▶ [Collected data]
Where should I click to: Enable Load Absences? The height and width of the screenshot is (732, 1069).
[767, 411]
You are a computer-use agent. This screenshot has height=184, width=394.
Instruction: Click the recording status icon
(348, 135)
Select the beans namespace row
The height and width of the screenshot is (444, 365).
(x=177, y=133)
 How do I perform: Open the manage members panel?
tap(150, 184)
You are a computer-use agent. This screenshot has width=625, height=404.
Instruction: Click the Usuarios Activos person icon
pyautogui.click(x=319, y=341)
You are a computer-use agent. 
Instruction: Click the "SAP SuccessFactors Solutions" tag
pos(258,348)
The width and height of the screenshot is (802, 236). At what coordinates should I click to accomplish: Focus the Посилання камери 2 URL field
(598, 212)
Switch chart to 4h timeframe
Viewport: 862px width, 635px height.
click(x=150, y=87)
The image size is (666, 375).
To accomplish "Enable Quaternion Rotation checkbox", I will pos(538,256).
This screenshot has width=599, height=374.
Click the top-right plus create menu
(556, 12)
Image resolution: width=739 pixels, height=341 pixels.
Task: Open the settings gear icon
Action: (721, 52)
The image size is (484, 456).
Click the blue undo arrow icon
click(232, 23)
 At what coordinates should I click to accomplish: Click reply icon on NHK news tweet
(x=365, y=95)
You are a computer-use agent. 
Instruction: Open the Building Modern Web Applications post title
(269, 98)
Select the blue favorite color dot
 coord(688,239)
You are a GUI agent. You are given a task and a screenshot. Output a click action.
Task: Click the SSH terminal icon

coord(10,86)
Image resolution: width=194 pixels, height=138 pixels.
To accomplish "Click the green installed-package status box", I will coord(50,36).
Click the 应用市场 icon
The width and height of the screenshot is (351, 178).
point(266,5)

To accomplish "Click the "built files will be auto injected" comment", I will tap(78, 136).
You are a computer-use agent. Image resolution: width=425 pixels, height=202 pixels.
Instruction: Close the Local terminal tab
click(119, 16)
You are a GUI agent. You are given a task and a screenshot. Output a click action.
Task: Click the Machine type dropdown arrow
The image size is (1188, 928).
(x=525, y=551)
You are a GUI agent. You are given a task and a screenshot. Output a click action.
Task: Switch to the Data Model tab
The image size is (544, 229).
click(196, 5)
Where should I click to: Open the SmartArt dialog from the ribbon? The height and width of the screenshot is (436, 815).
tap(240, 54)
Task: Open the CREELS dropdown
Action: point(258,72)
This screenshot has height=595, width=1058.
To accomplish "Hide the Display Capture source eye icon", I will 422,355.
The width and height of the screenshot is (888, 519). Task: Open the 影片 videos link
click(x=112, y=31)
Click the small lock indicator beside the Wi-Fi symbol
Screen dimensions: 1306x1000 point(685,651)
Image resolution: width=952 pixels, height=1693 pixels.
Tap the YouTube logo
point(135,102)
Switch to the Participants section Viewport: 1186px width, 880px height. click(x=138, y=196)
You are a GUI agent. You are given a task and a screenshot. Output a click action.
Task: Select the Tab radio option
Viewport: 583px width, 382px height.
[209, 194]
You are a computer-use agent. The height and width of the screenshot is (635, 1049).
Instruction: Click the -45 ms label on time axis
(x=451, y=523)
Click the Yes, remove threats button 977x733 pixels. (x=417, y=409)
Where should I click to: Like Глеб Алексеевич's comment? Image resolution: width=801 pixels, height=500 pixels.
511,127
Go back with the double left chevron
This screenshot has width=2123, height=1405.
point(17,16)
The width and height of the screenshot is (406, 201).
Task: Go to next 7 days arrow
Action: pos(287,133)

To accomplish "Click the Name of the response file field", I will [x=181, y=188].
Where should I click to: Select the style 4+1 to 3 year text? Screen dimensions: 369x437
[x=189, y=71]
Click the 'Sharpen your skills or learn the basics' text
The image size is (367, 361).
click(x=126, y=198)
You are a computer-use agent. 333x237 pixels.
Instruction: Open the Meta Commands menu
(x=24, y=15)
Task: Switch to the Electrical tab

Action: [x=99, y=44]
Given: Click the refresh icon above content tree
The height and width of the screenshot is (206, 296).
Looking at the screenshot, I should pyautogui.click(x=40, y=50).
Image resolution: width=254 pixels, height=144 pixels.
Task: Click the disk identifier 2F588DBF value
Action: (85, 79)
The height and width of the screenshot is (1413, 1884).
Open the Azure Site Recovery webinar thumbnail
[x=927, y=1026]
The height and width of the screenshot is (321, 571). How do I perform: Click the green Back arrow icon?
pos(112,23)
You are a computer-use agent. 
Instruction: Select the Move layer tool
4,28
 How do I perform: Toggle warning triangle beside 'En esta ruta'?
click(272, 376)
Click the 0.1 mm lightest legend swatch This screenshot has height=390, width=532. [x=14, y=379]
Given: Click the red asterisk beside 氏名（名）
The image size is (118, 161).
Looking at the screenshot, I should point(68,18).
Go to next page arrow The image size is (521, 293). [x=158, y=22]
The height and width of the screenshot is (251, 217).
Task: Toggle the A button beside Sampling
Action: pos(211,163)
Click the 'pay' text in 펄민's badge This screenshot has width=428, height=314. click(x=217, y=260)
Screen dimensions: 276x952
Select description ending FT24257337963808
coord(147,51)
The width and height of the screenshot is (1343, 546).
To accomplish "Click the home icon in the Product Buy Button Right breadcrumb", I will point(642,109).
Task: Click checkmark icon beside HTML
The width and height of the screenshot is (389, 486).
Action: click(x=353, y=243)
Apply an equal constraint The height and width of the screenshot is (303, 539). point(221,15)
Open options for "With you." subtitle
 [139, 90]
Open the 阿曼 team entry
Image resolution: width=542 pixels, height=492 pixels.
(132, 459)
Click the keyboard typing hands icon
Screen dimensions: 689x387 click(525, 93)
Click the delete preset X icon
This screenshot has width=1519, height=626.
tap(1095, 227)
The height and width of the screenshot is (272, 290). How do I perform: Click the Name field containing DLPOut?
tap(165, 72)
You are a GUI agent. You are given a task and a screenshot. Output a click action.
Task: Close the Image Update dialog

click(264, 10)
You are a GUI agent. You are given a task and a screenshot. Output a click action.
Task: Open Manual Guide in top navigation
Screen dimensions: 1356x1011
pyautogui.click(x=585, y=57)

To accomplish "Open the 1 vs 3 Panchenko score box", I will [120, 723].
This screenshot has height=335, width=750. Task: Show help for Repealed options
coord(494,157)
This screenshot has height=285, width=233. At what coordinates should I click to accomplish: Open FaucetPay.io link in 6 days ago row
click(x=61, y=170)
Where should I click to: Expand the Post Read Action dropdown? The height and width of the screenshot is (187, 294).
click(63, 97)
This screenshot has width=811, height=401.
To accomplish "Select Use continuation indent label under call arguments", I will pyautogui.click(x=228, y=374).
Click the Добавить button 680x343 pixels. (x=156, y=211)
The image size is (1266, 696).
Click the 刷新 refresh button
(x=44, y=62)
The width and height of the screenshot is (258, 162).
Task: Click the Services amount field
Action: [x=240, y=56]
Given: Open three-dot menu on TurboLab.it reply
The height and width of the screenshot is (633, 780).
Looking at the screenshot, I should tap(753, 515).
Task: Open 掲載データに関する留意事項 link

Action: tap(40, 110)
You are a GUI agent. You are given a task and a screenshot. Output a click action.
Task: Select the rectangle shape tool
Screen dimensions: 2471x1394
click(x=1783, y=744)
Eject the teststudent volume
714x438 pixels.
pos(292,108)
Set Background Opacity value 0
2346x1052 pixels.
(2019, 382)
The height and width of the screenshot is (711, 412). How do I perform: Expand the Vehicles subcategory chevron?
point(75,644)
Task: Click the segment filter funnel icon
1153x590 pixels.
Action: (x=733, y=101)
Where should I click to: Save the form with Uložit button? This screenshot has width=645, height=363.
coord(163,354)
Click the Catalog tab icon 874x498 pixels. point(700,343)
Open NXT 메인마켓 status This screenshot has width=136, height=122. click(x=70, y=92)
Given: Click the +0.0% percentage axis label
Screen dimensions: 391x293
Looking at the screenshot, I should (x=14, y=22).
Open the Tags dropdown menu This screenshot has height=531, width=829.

▶ [Instruction] Could you write out the lines between the one containing "Click the 'pay'" and the one containing "click(264, 10)", inclusive, substituting "typewriter" for "keyboard" and leaving everything else the same?

▶ [Output for this task]
Click the 'pay' text in 펄민's badge This screenshot has width=428, height=314. click(x=217, y=260)
Screen dimensions: 276x952
Select description ending FT24257337963808
coord(147,51)
The width and height of the screenshot is (1343, 546).
To accomplish "Click the home icon in the Product Buy Button Right breadcrumb", I will point(642,109).
Task: Click checkmark icon beside HTML
The width and height of the screenshot is (389, 486).
Action: click(x=353, y=243)
Apply an equal constraint The height and width of the screenshot is (303, 539). point(221,15)
Open options for "With you." subtitle
 [139, 90]
Open the 阿曼 team entry
Image resolution: width=542 pixels, height=492 pixels.
(132, 459)
Click the typewriter typing hands icon
Screen dimensions: 689x387 click(525, 93)
Click the delete preset X icon
This screenshot has width=1519, height=626.
tap(1095, 227)
The height and width of the screenshot is (272, 290). How do I perform: Click the Name field containing DLPOut?
tap(165, 72)
You are a GUI agent. You are given a task and a screenshot. Output a click action.
Task: Close the Image Update dialog

click(264, 10)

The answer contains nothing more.